La Manía de Estar Atareados
Es imposible vivir en el mundo de hoy sin estar ocupados. Todos tenemos horarios que cumplir, problemas que resolver, gente con la cual relacionarnos en forma permanente. De modo que, cuando me refiero a la manía de estar siempre atareados, no estoy hablando de eludir las responsabilidades en el trabajo o en la casa.
Si andamos en el Espíritu, hemos aprendido a cumplir las funciones inherentes a nuestro trabajo y a la familia, al tiempo que establecemos comunión con nuestro Padre celestial. No podemos separar lo espiritual de lo secular porque Dios mora en nuestra vida; Él está en el centro de todo lo que hacemos y decimos. No obstante, es fácil, en medio de todas las voces clamorosas de nuestra sociedad, pasar por alto la voz apacible y delicada de Dios. Hemos de tener cuidado de mantenernos sensibles a su presencia.

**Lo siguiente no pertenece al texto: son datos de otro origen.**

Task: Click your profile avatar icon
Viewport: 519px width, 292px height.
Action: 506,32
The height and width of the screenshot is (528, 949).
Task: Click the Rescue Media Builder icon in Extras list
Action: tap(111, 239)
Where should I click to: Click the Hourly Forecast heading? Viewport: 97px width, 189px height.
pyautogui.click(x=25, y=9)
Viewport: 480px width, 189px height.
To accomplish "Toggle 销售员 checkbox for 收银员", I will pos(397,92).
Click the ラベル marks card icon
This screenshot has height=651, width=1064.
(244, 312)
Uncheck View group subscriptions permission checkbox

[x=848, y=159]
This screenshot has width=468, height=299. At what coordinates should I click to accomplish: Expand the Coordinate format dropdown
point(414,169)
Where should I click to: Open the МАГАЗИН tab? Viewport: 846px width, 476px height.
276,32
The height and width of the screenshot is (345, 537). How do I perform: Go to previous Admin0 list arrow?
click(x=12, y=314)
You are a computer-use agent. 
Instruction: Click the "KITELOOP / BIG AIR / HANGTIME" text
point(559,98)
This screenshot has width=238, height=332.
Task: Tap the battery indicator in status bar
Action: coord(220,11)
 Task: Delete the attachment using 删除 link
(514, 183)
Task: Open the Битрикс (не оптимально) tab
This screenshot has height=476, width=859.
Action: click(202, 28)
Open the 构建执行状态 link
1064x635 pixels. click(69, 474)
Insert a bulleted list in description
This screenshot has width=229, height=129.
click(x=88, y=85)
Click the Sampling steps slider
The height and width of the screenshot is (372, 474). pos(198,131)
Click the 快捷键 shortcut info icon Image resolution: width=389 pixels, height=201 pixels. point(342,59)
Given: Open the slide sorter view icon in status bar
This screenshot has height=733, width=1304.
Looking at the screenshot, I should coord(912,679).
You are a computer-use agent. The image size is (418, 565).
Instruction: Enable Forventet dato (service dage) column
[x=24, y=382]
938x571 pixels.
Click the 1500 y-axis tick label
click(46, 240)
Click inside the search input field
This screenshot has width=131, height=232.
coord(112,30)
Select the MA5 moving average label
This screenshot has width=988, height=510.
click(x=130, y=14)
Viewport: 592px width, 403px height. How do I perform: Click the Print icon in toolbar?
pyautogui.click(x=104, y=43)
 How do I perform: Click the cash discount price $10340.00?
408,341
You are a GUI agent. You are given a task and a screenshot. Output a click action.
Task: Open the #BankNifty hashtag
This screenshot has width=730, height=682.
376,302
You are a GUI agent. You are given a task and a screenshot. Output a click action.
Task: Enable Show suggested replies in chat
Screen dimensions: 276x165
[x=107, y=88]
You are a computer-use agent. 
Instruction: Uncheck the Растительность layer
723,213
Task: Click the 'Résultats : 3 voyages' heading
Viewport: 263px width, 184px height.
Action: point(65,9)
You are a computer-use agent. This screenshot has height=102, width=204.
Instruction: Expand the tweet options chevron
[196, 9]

Podemos llegar al final de un día febril habiendo caminado con Él, vivido en su presencia y sentir perfecta paz. Sin embargo, en aquellos días cuando Dios parece haberse ocultado en algún rincón remoto, nos sentimos fatigados y abatidos. Aprender a escuchar a Dios en medio de una gran confusión es un maravilloso fortificante y relajante.
Solía trabajar en una sección de una fábrica de textiles que se encontraba cerca de una blanqueadora al vapor, cuya temperatura era casi siempre superior a los cuarenta grados centígrados. No aguantaba más de veinte minutos, sin empaparme por completo. Además, por todas partes se oían las ensordecedoras convulsiones de la maquinaria. Al cabo de una semana me di cuenta de que era un sonido dulce, porque ahogaba todo lo que no fuera la voz de Dios. Podía permanecer ocho horas diarias allí, hablando en voz alta con El.
Por supuesto que podría haber dejado que ese constante retumbar silenciara totalmente a Dios, pero no lo hice. El estar ocupados puede servir de excusa o de impedimento para escucharlo, pero no es preciso que sea así, si aprendemos a estar en su compañía.